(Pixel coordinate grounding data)
┄┄┄┄┄┄┄┄┄┄┄┄┄┄┄┄┄┄┄┄

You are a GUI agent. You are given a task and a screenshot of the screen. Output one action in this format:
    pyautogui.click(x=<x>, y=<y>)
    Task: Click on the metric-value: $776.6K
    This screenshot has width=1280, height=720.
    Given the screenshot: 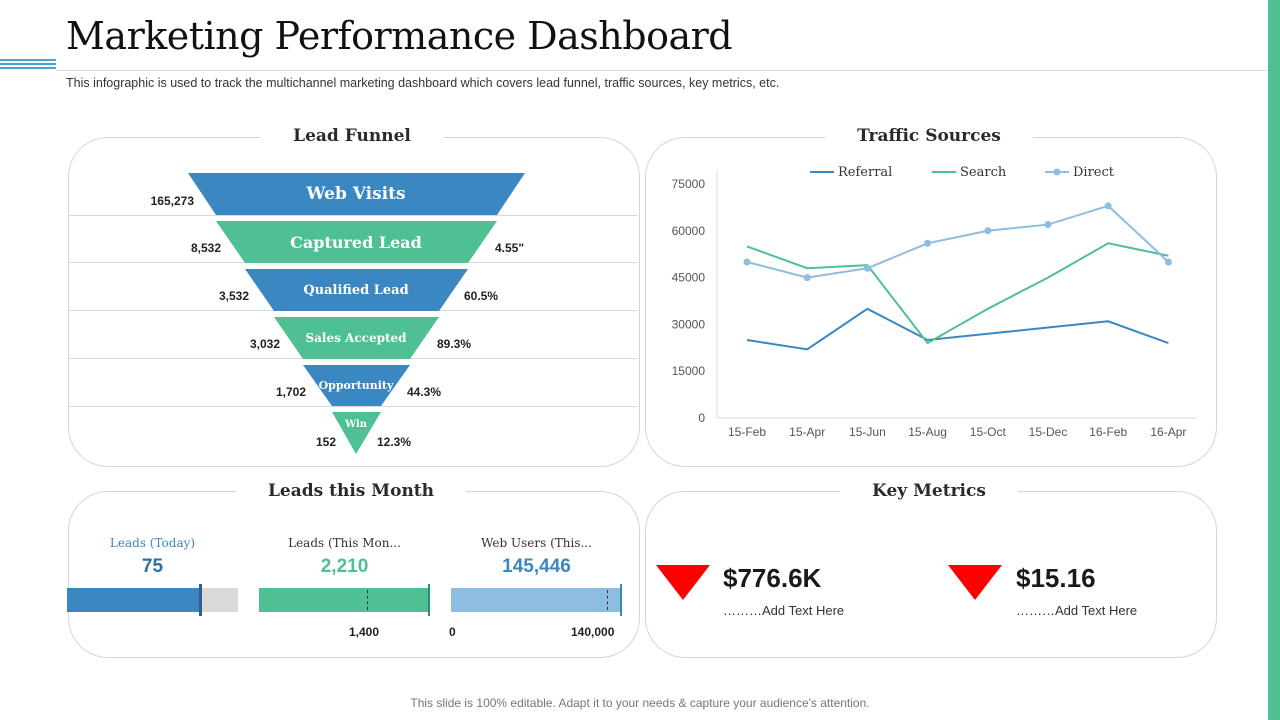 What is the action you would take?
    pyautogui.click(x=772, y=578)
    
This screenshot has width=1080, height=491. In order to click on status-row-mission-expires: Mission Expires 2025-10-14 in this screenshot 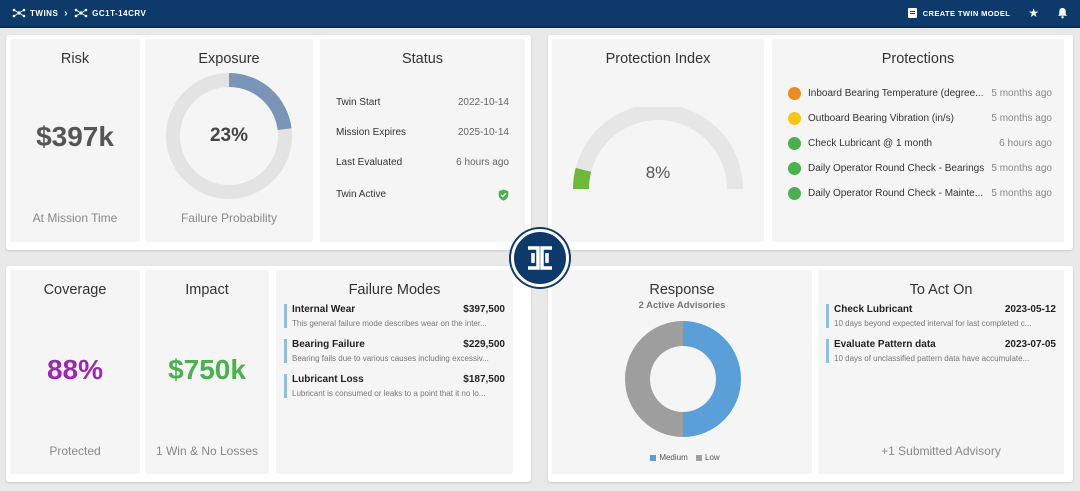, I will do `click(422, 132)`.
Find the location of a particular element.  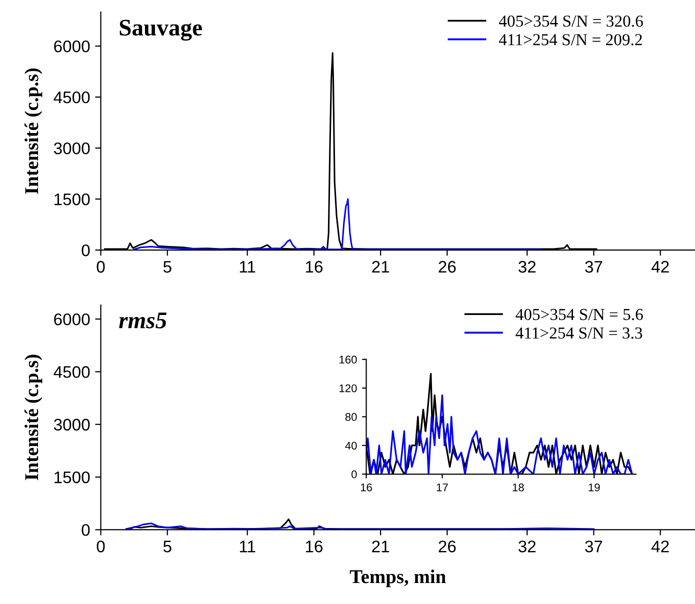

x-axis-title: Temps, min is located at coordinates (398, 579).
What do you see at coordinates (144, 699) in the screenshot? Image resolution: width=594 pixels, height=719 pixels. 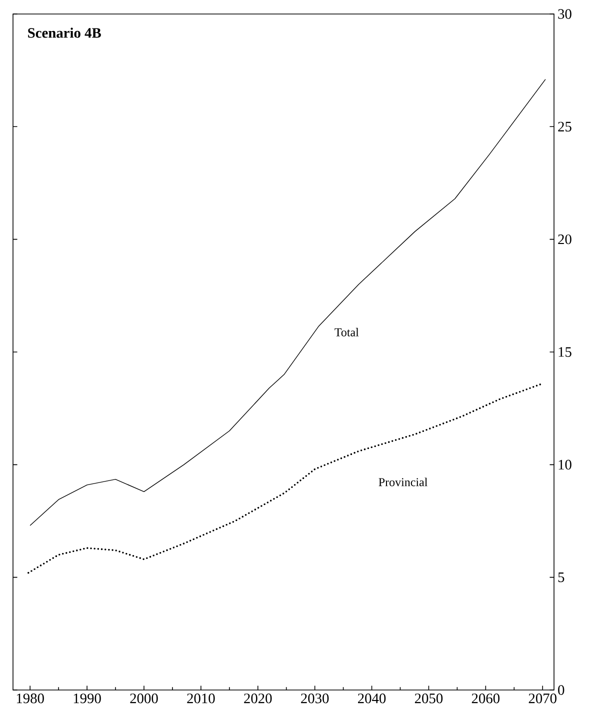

┄┄┄┄┄┄┄┄┄┄┄┄┄┄┄┄┄┄┄┄

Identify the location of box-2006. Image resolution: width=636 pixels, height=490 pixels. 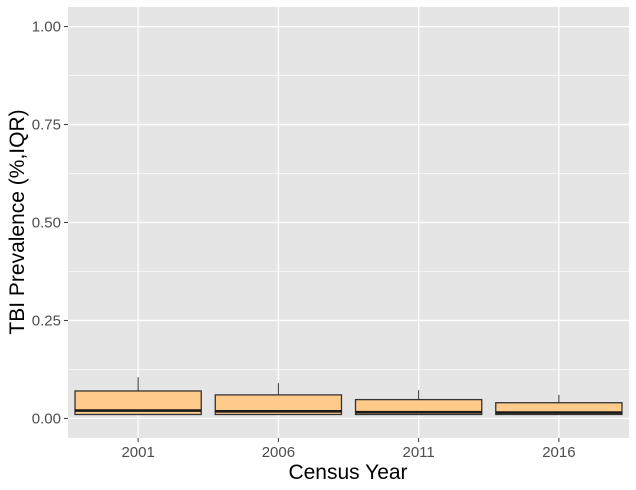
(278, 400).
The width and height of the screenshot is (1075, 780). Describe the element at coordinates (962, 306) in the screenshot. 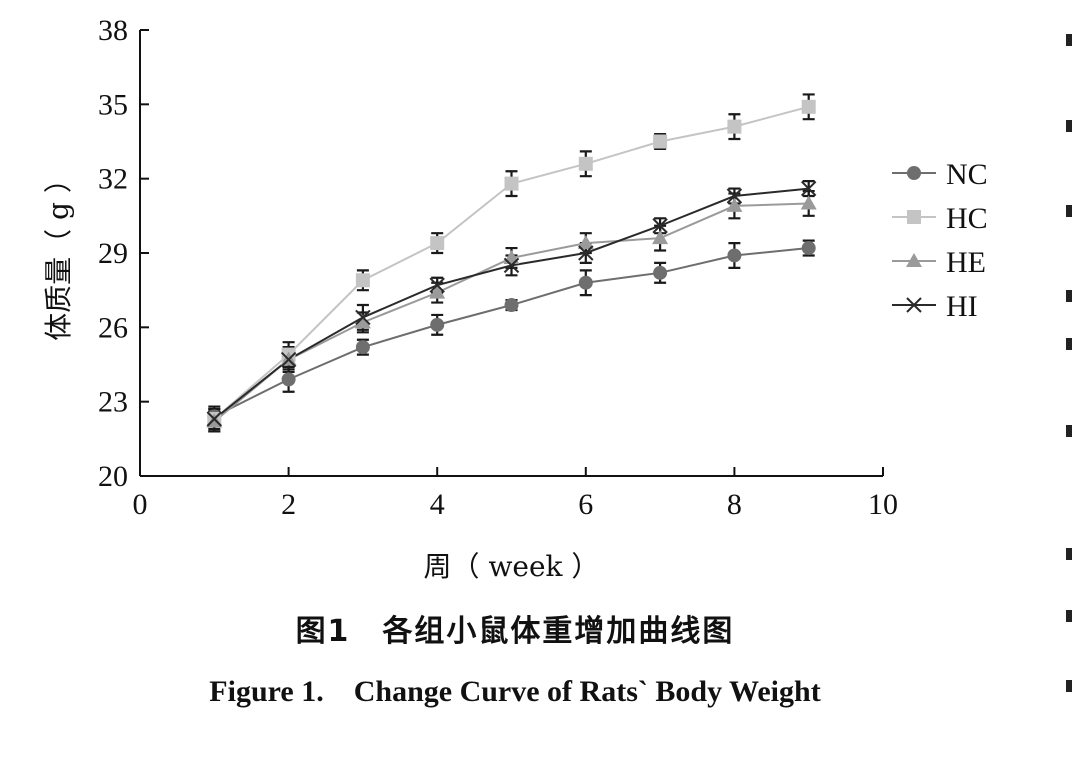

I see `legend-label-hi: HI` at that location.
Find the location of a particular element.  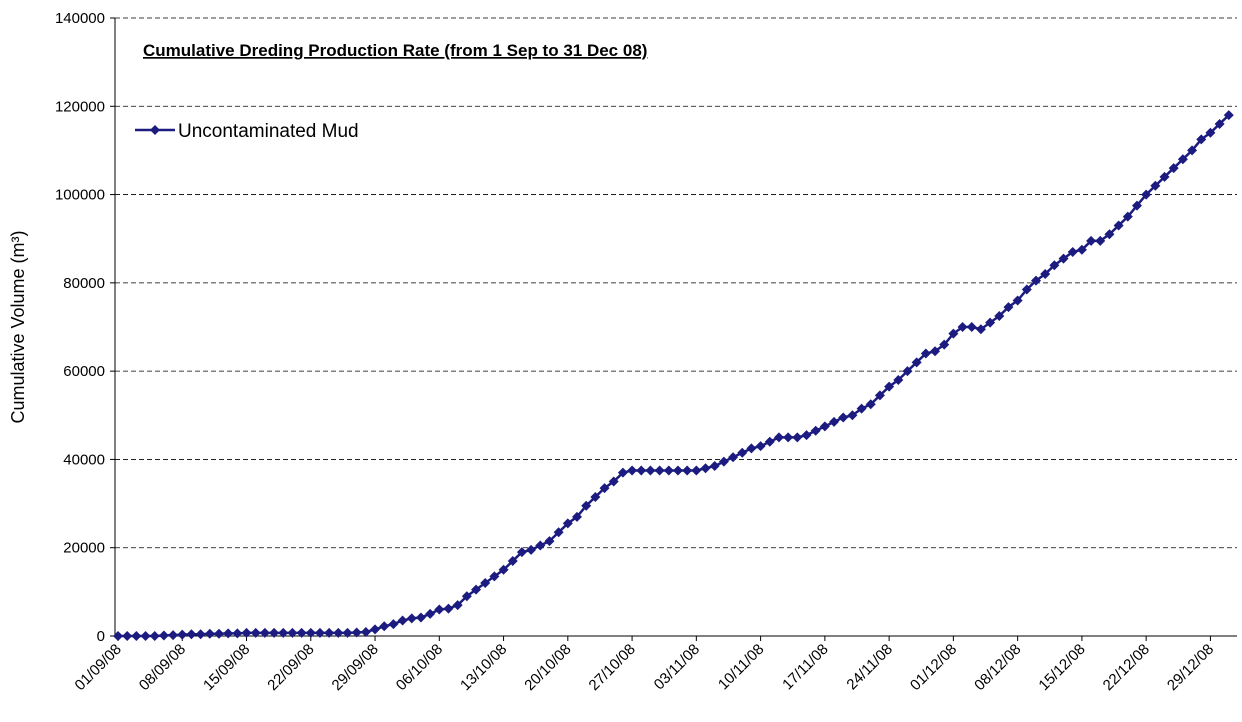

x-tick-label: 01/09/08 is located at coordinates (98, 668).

┄┄┄┄┄┄┄┄┄┄┄┄┄┄┄┄┄┄┄┄

● **EXERCISE BRIEF**
Starting with the line containing "Identify the location" and going on through the line containing "x-tick-label: 01/09/08 is", turn the entries into a two-column CSV with the columns request and answer. Give one row per entry, quote each field, replace line breaks with spaces, and leave out the pictures.

● **THE ANSWER**
request,answer
"Identify the location of box-2006. Image resolution: width=636 pixels, height=490 pixels.","(278, 400)."
"The width and height of the screenshot is (1075, 780). Describe the element at coordinates (962, 306) in the screenshot.","I see `legend-label-hi: HI` at that location."
"Find the location of a particular element.","x-tick-label: 01/09/08 is located at coordinates (98, 668)."